▸ Source passage:

((

For Kuder-Richardson formula 20 (KR20) and Kuder-Richardson formula 21 (KR21)

# formula 20
KR20 <-
  function(X)
    {
    X <- data.matrix(X)
    k <- ncol(X)
    
    # Person total score variances
    SX <- var(rowSums(X))
    
    # item means
    IM <- colMeans(X)
    
    return(((k/(k - 1))*((SX - sum(IM*(1 - IM)))/SX)))
  }

KR20(responses)
## [1] 0.541653
# formula 21

KR21 <-
  function(X)
    {
    X <- data.matrix(X)
    n <- ncol(X)
    
    return((n/(n-1))*((var(rowSums(X)) - n*(sum(colMeans(X))/n) * 
                         (1-(sum(colMeans(X))/n))))/var(rowSums(X)))
  }

KR21(responses)
## [1] 0.4700428

Split-half (Test-Retest) Reliability

The test-retest reliability is an estimation of reliability based on the correlation of two equivalent forms of tests. Correlation between the split-halves is a reasonable measure of the reliability of one half of the test. Reliability of the entire test would be greater than the reliability of either half taken alone.

#Split data (cases) into two equally and randomly.

SPLIT.CASES <- 
  function(X, seed = NULL)
    {
    # optional fixed seed
    if (!is.null(seed)) {set.seed(seed)} 
    
    X <- as.matrix(X)
    
    # if k = 2x, then lengths Y1 = Y2
    # if k = 2x+1, then lenths Y1 = Y2+1
    k <- nrow(X)
    index <- sample(1:k, ceiling(k/2))
    Y1 <- X[index, ]
    Y2 <- X[-index, ]
    return(list(Y1, Y2))
  }

#Split data (variables-item) into two equally and randomly.

SPLIT.ITEMS <- 
  function(X, seed = NULL)
    {
    # optional fixed seed
    if (!is.null(seed)) {set.seed(seed)} 
    
    X <- as.matrix(X)
    
    # if n = 2x, then lengths Y1 = Y2
    # if n = 2x+1, then lenths Y1 = Y2+1
    n <- ncol(X)
    index <- sample(1:n, ceiling(n/2))
    Y1 <- X[, index ]
    Y2 <- X[, -index]
    return(list(Y1, Y2)) 
  }

dump("SPLIT.ITEMS", file = "SPLIT.ITEMS.R")

#with psych package

splitHalf(responses, raw = T)
## Warning in splitHalf(responses, raw = T): Some items were negatively correlated
## with total scale and were automatically reversed.
## Split half reliabilities  
## Call: splitHalf(r = responses, raw = T)
## 
## Maximum split half reliability (lambda 4) =  0.69
## Guttman lambda 6                          =  0.58
## Average split half reliability            =  0.55
## Guttman lambda 3 (alpha)                  =  0.55
## Guttman lambda 2                          =  0.57
## Minimum split half reliability  (beta)    =  0.34
## Average interitem r =  0.06  with median =  0.04
##                                              2.5% 50% 97.5%
##  Quantiles of split half reliability      =  0.44 0.55 0.63

For spearman-brown formula, which predicts the reliability of a test after changing the test length.

))

▸ Material:
((

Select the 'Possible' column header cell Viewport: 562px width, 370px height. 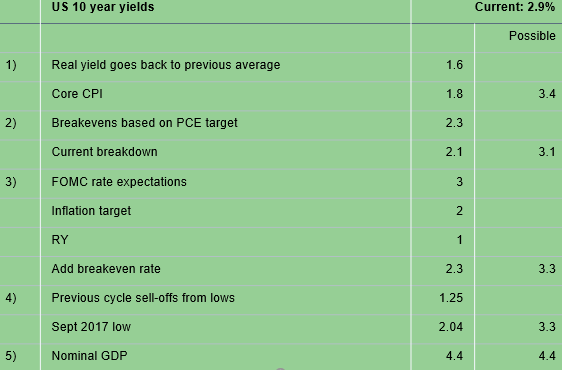(x=518, y=38)
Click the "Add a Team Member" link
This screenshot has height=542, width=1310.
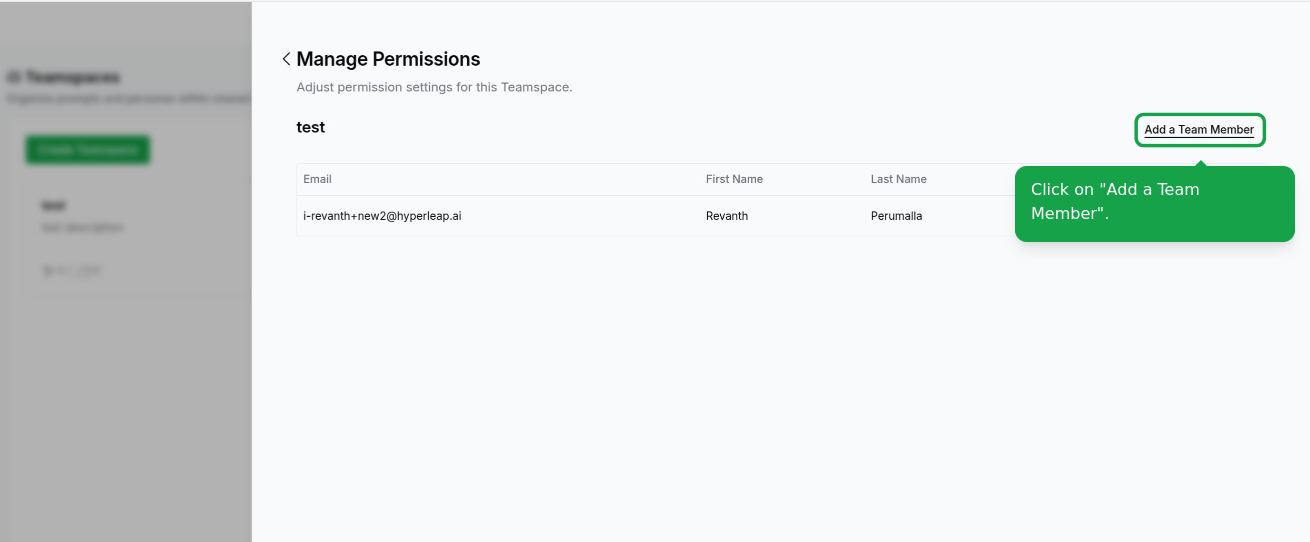1199,130
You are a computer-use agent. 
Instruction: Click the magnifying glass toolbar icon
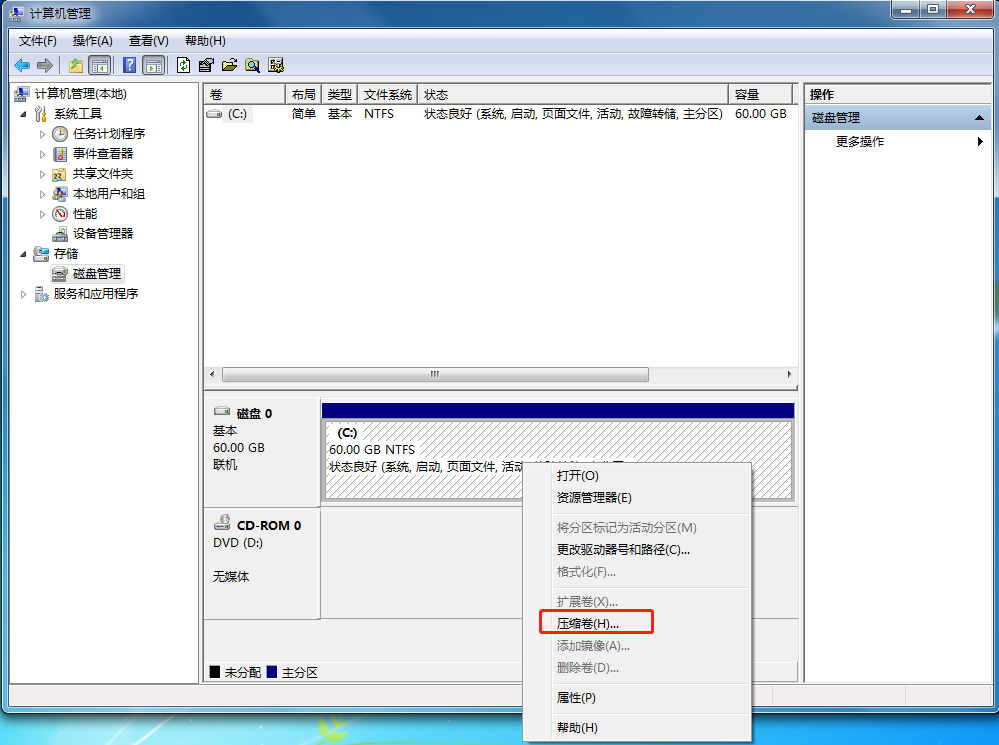click(x=252, y=66)
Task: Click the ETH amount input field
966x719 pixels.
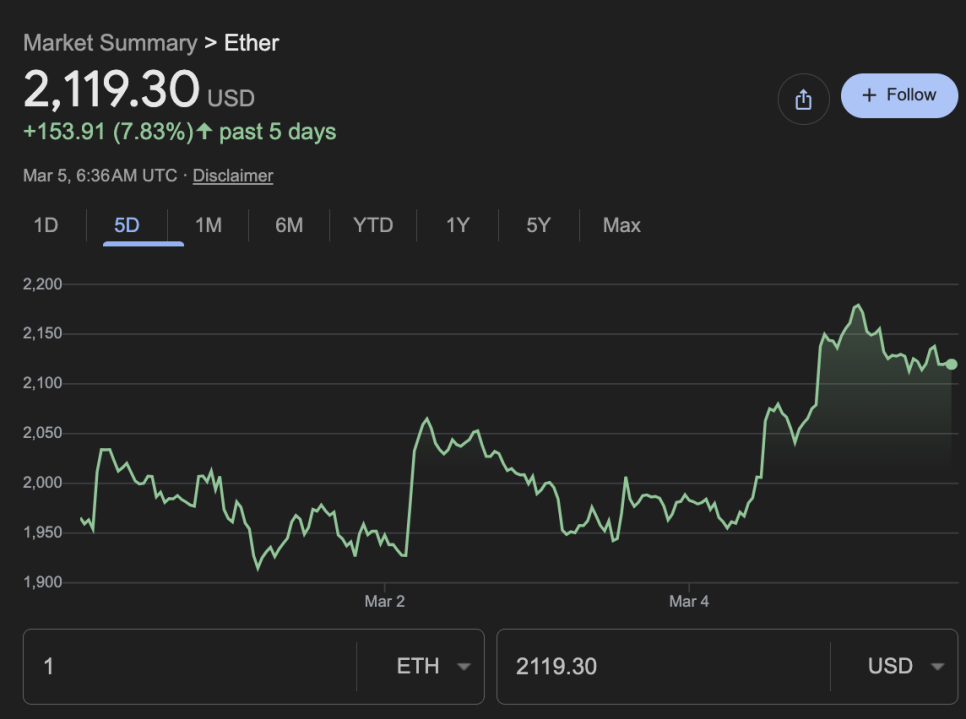Action: (x=190, y=666)
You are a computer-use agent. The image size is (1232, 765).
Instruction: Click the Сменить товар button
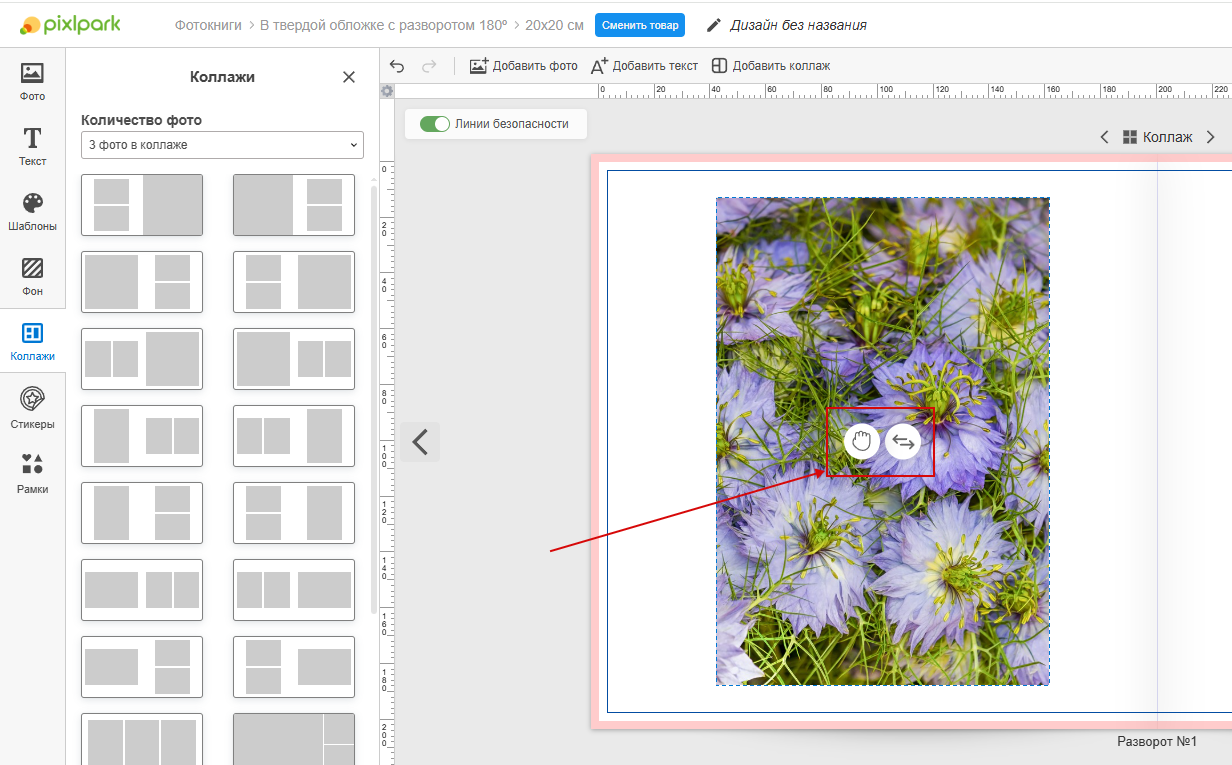[640, 25]
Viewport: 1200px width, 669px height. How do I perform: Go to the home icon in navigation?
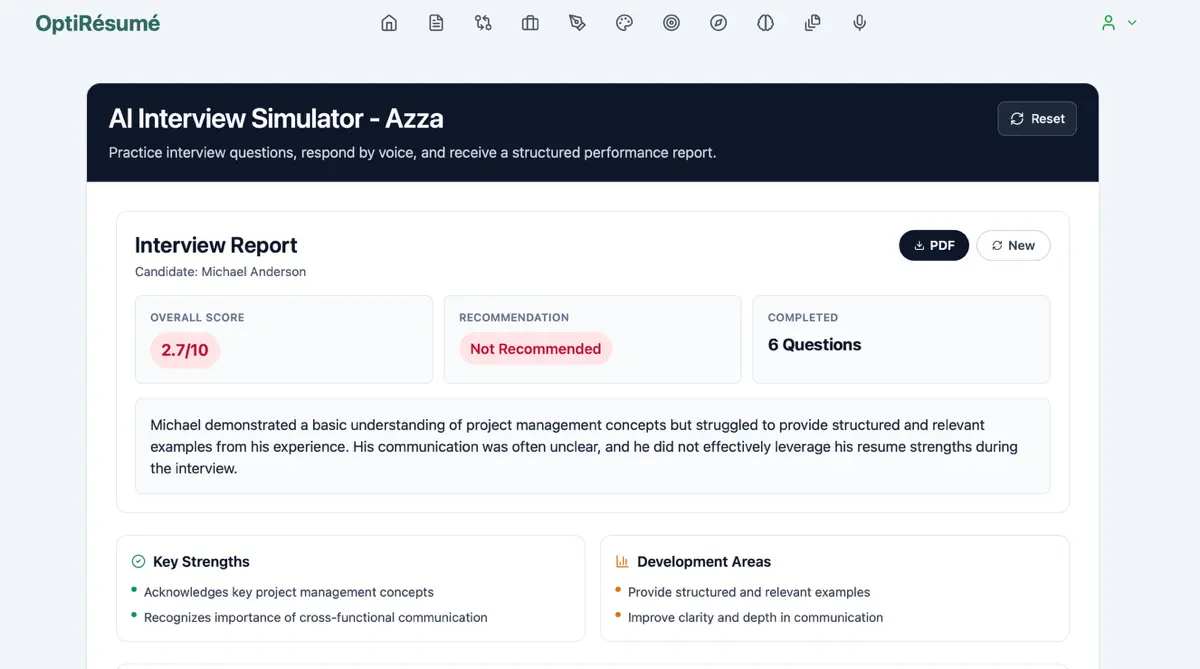point(389,23)
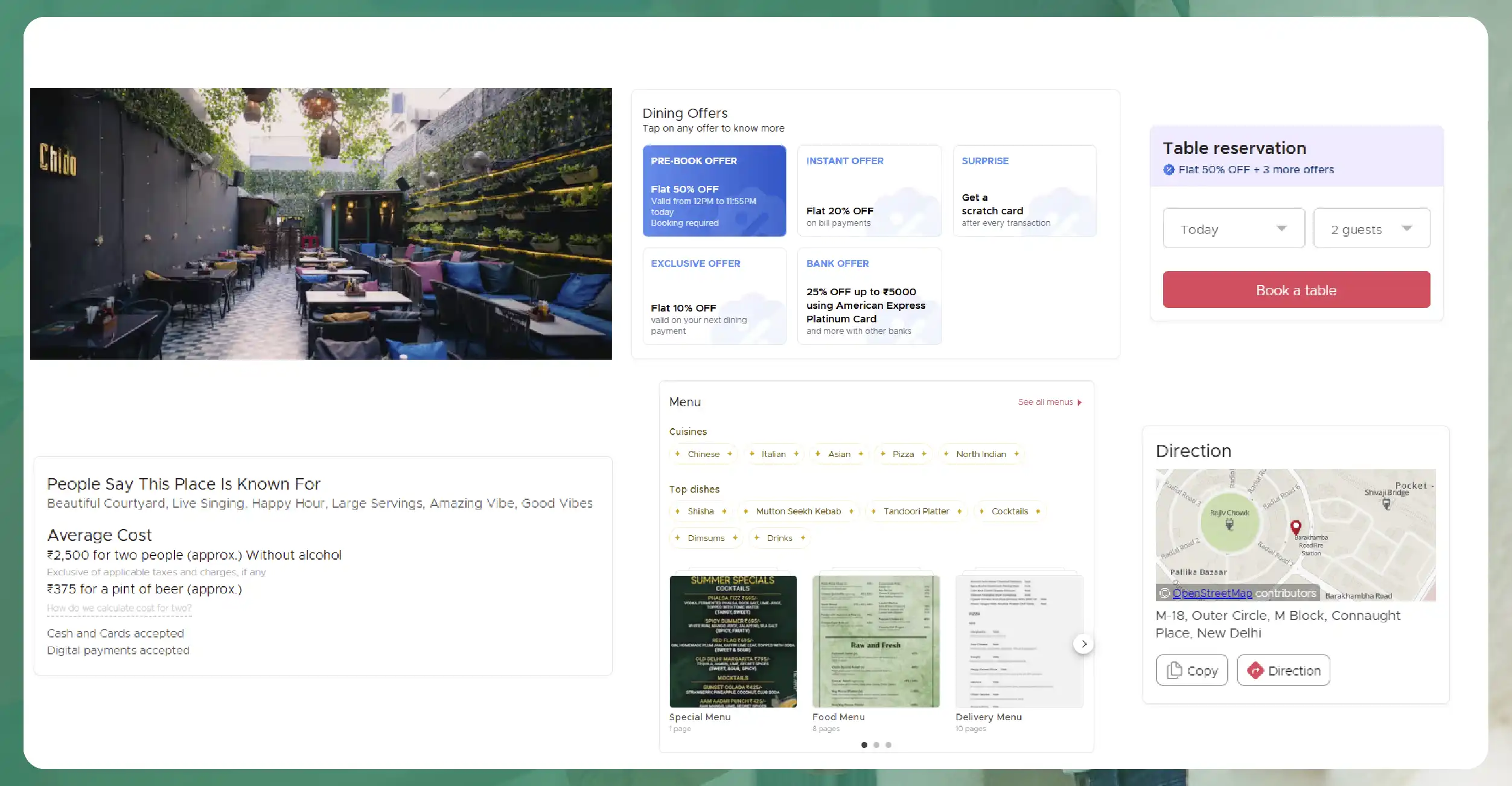Click the plus icon beside Shisha
This screenshot has height=786, width=1512.
click(x=724, y=511)
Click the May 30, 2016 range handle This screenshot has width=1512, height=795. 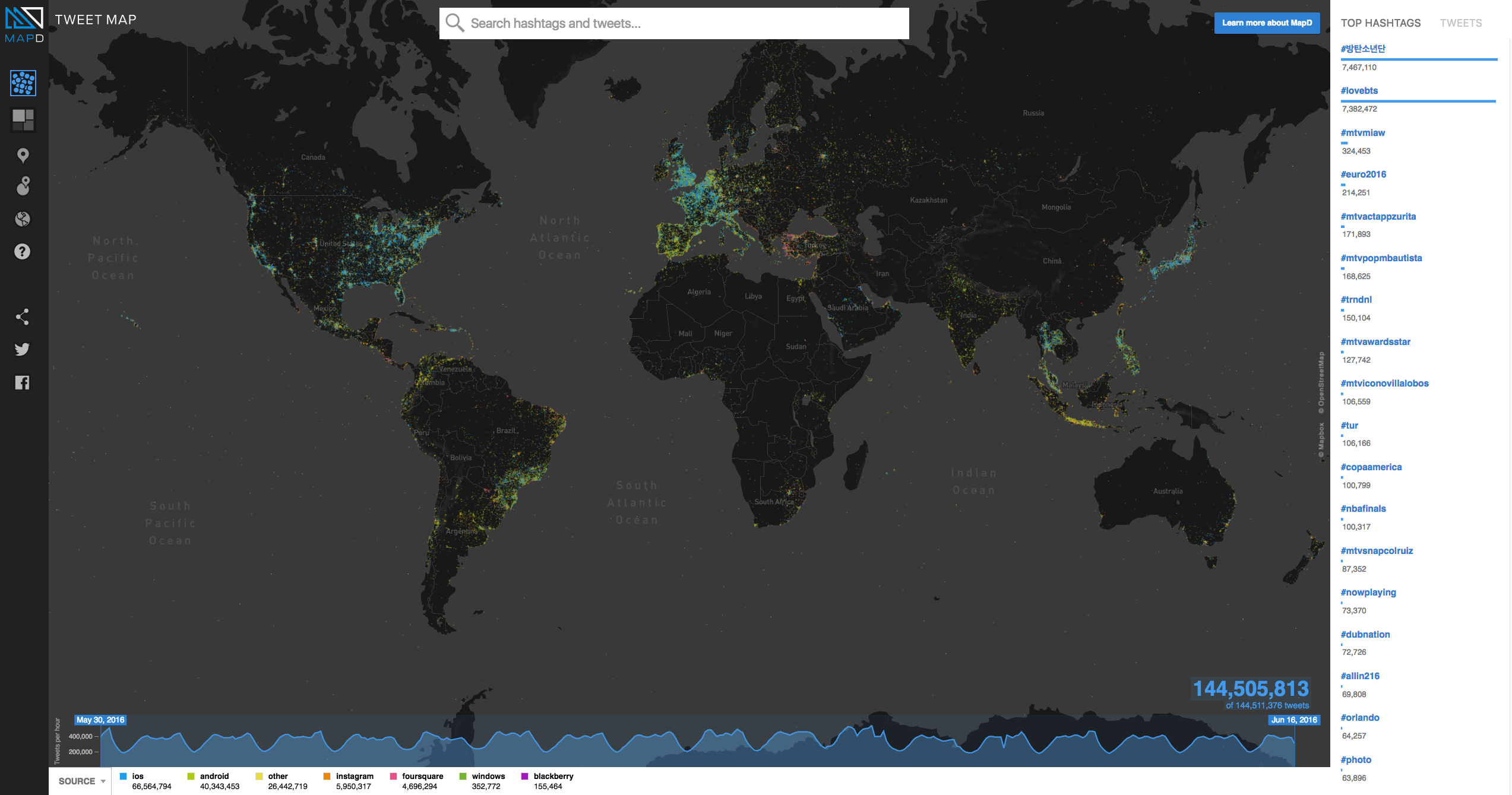100,720
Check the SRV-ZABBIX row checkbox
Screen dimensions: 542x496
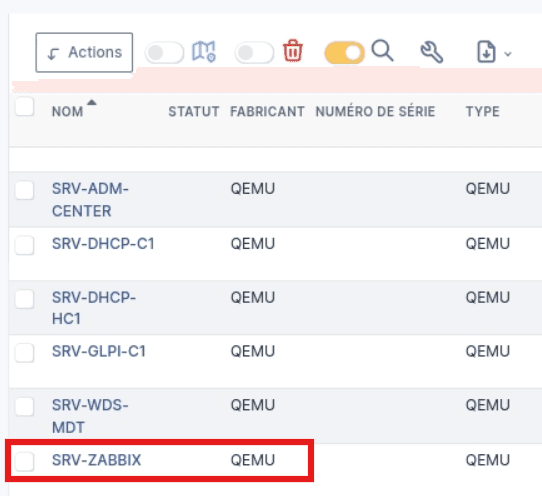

))

▸ Tasks to perform:
A – In the reliability text above, what maximum split half reliability (lambda 4) does the psych package report?
B – Output the reliability text verbatim, from "k <- ncol(X)" to "KR20(responses)".

▸ Final answers:
A – 0.69

B –
k <- ncol(X)
    
    # Person total score variances
    SX <- var(rowSums(X))
    
    # item means
    IM <- colMeans(X)
    
    return(((k/(k - 1))*((SX - sum(IM*(1 - IM)))/SX)))
  }

KR20(responses)